If word embedding-based measures indicate that a sentence package contains an ISA of a target group with fear, the representation of this target group will be perceived as more negative (compared to a corpus with an ISA with admiration).
If word embedding-based measures indicate that a sentence package contains an ISA of a target group with admiration, the representation of this target group will be perceived as more positive (compared to a corpus with no ISA).
If word embedding-based measures indicate that a sentence package contains an ISA of a target group with admiration, this target group will be perceived as (a) more admirable and as (b) less frightening (compared to a corpus with no ISA).
If word embedding-based measures indicate that a corpus contains an ISA of a target group with admiration, this target group will be perceived as (a) more admirable and as (b) less frightening (compared to a corpus with an ISA with fear).
If word embedding-based measures indicate that a sentence package contains an ISA of a target group with fear, this target group will be perceived as (a) more frightening and as (b) less admirable (compared to a corpus with no ISA).

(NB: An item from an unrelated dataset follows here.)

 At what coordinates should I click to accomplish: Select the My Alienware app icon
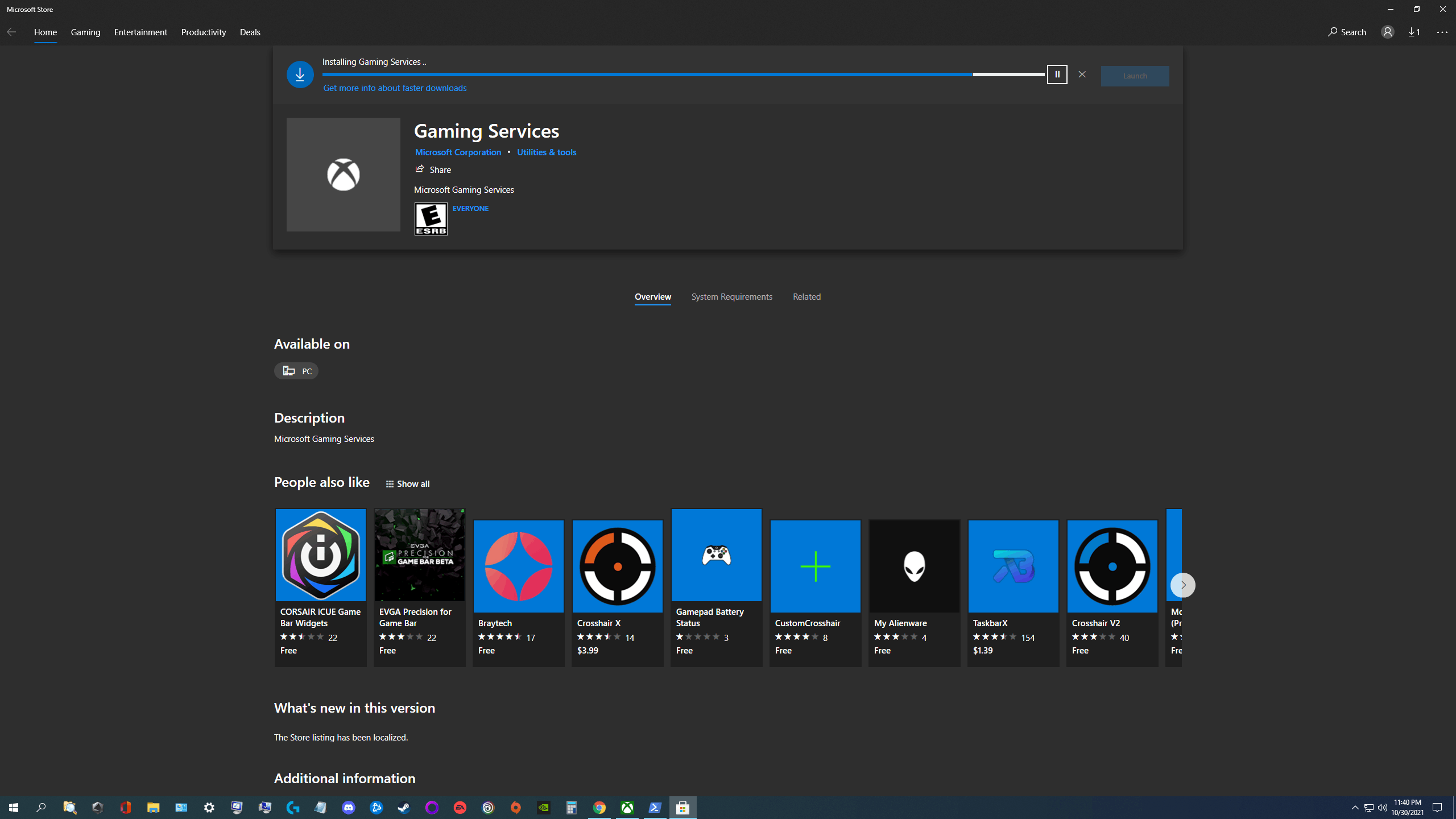point(914,565)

Semantic Validation Procedure

As outlined above, establishing semantic validity of an automated content analytical measure means to assess whether its results are mirrored in human readers’ judgments of the same texts. In the case of word embedding-based metrics which can only be calculated for large text corpora, it is nearly impossible to have human study participants read the full textual material that these measures are rating. We also usually do not know the sentences that introduce a specific association in the models. It is therefore not straightforward to arrive at a diminished corpus which could be processed by human readers. But by the means of reverse engineering, we can attempt to reproduce those sentences within a corpus that probably contributed to the measured association expressed in scores derived from a word-embedding model which was trained on said corpus. We can, then extract those sentences from the corpus, and use them to be rated by human study participants.

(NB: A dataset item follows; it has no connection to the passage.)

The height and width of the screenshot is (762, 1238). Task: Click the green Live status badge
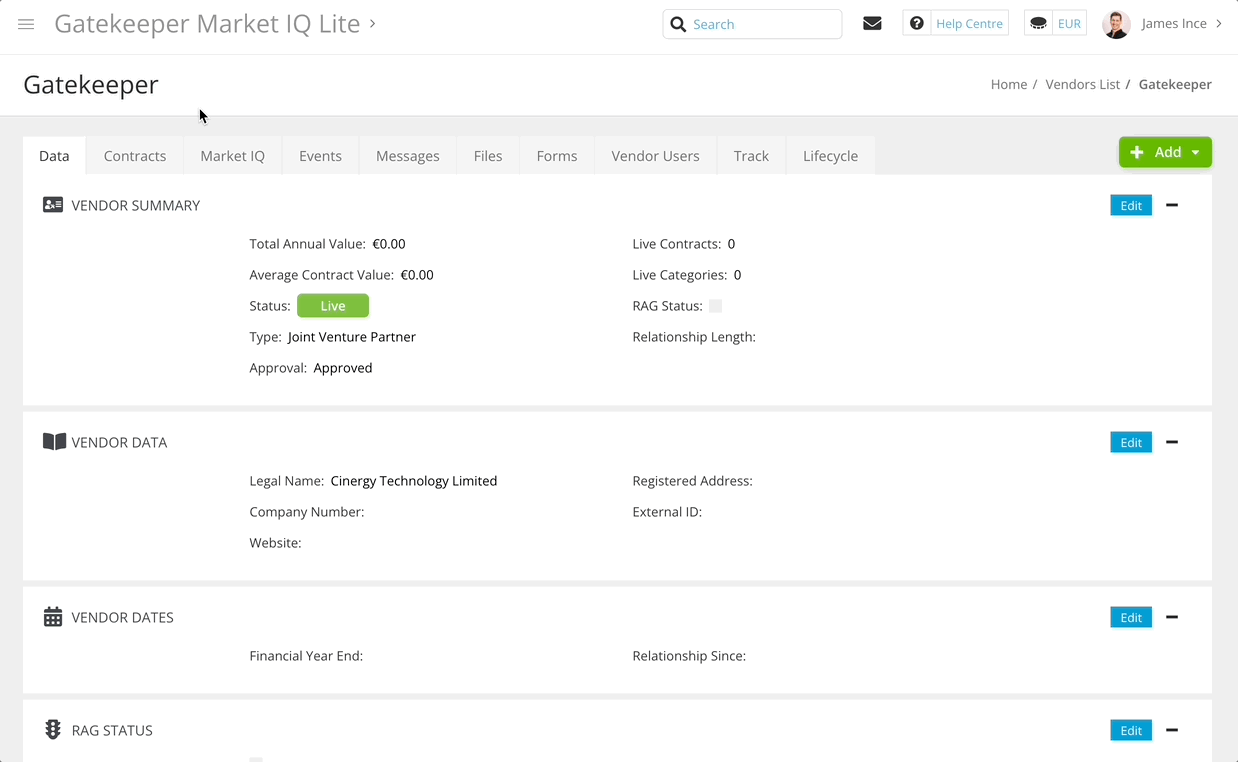pos(333,306)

As previously outlined, our semantic validation routine followed this three-step process which we will describe in more detail in the following. The overall procedure for generating the sentence packages and testing their WEAT-based association scores within a large corpus is visualized in Figure 1. In addition to that, the table displayed in Appendix B offers a concise overview of the consecutive steps of text processing. We explain these individual steps in more detail in the following subsections.

Figure 1:

Flowchart of the stimulus sentence package generation process

Step 1: Identifying Potentially ISA-Inducing Sentence Packages

The idea behind implicit associations within word embeddings is that certain wordsets represent specific concepts. In the present study’s context, wordset 𝒜 represents fear and wordset ℬ represents admiration. They comprise of words that explicitly contain said concepts, such as scary or admirable. Then, there are sets of context words (𝒜′ and ℬ′, such as crime or actor). These context words often co-occur with the words included in the explicit wordset of the respective concept (e.g., actor often co-occurs with words such as admirable). An implicit association with 𝒜 or ℬ occurs, then, when a target group s is often mentioned close to those context words. For instance, if Italian often co-occurs with context words such as actor but less so with explicit concept words such as admirable, the group of Italians would be indirectly—or: implicitly—associated with the concept admiration. If present, such ISAs can be measured using N⁢A⁢S scores calculated from a word embedding model that was trained on a corpus of interest. This is how N⁢A⁢S can be used to operationalize ISAs in text corpora.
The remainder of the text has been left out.